▶ [WORK TO COMPLETE]: Type out the entries again, matching each one exactly.

*** Opening THE RECORDS ***

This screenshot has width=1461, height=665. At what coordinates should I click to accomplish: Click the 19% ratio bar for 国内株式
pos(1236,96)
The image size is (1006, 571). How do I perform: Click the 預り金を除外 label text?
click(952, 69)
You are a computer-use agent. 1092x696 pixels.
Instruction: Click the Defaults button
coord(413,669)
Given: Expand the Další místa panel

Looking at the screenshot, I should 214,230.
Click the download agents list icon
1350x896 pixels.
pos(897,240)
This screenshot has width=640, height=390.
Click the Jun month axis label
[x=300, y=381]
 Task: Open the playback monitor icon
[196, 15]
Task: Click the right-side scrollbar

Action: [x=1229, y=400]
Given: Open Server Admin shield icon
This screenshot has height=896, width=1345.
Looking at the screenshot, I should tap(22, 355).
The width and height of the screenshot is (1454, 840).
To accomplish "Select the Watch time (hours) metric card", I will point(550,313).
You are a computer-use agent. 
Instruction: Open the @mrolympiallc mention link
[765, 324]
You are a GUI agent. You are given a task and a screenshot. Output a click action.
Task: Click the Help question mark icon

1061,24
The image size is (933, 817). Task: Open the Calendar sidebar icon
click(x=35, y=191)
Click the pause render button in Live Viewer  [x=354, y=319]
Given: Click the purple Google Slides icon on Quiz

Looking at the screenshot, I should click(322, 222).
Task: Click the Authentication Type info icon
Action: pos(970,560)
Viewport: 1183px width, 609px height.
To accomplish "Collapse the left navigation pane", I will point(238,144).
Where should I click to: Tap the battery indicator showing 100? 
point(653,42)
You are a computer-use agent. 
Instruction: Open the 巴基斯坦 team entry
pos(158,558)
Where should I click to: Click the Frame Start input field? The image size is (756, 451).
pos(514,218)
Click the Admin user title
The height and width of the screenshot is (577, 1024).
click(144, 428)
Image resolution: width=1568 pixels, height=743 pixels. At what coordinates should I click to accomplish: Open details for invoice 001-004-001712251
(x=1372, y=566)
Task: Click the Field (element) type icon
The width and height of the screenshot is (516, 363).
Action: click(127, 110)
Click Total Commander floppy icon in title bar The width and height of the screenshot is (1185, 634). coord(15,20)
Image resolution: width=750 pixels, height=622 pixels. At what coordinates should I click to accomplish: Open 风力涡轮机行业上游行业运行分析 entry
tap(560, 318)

*** Closing THE RECORDS ***

▶ [ANSWER TO THE EXERCISE]:
This screenshot has width=1461, height=665. At what coordinates should I click to accomplish: Click the 19% ratio bar for 国内株式
pos(1236,96)
The image size is (1006, 571). How do I perform: Click the 預り金を除外 label text?
click(952, 69)
You are a computer-use agent. 1092x696 pixels.
Instruction: Click the Defaults button
coord(413,669)
Given: Expand the Další místa panel

Looking at the screenshot, I should 214,230.
Click the download agents list icon
1350x896 pixels.
pos(897,240)
This screenshot has width=640, height=390.
Click the Jun month axis label
[x=300, y=381]
 Task: Open the playback monitor icon
[196, 15]
Task: Click the right-side scrollbar

Action: [x=1229, y=400]
Given: Open Server Admin shield icon
This screenshot has height=896, width=1345.
Looking at the screenshot, I should tap(22, 355).
The width and height of the screenshot is (1454, 840).
To accomplish "Select the Watch time (hours) metric card", I will point(550,313).
You are a computer-use agent. 
Instruction: Open the @mrolympiallc mention link
[765, 324]
You are a GUI agent. You are given a task and a screenshot. Output a click action.
Task: Click the Help question mark icon

1061,24
The image size is (933, 817). Task: Open the Calendar sidebar icon
click(x=35, y=191)
Click the pause render button in Live Viewer  [x=354, y=319]
Given: Click the purple Google Slides icon on Quiz

Looking at the screenshot, I should click(322, 222).
Task: Click the Authentication Type info icon
Action: pos(970,560)
Viewport: 1183px width, 609px height.
To accomplish "Collapse the left navigation pane", I will point(238,144).
Where should I click to: Tap the battery indicator showing 100? 
point(653,42)
You are a computer-use agent. 
Instruction: Open the 巴基斯坦 team entry
pos(158,558)
Where should I click to: Click the Frame Start input field? The image size is (756, 451).
pos(514,218)
Click the Admin user title
The height and width of the screenshot is (577, 1024).
click(144, 428)
Image resolution: width=1568 pixels, height=743 pixels. At what coordinates should I click to accomplish: Open details for invoice 001-004-001712251
(x=1372, y=566)
Task: Click the Field (element) type icon
The width and height of the screenshot is (516, 363).
Action: click(127, 110)
Click Total Commander floppy icon in title bar The width and height of the screenshot is (1185, 634). coord(15,20)
Image resolution: width=750 pixels, height=622 pixels. At what coordinates should I click to accomplish: Open 风力涡轮机行业上游行业运行分析 entry
tap(560, 318)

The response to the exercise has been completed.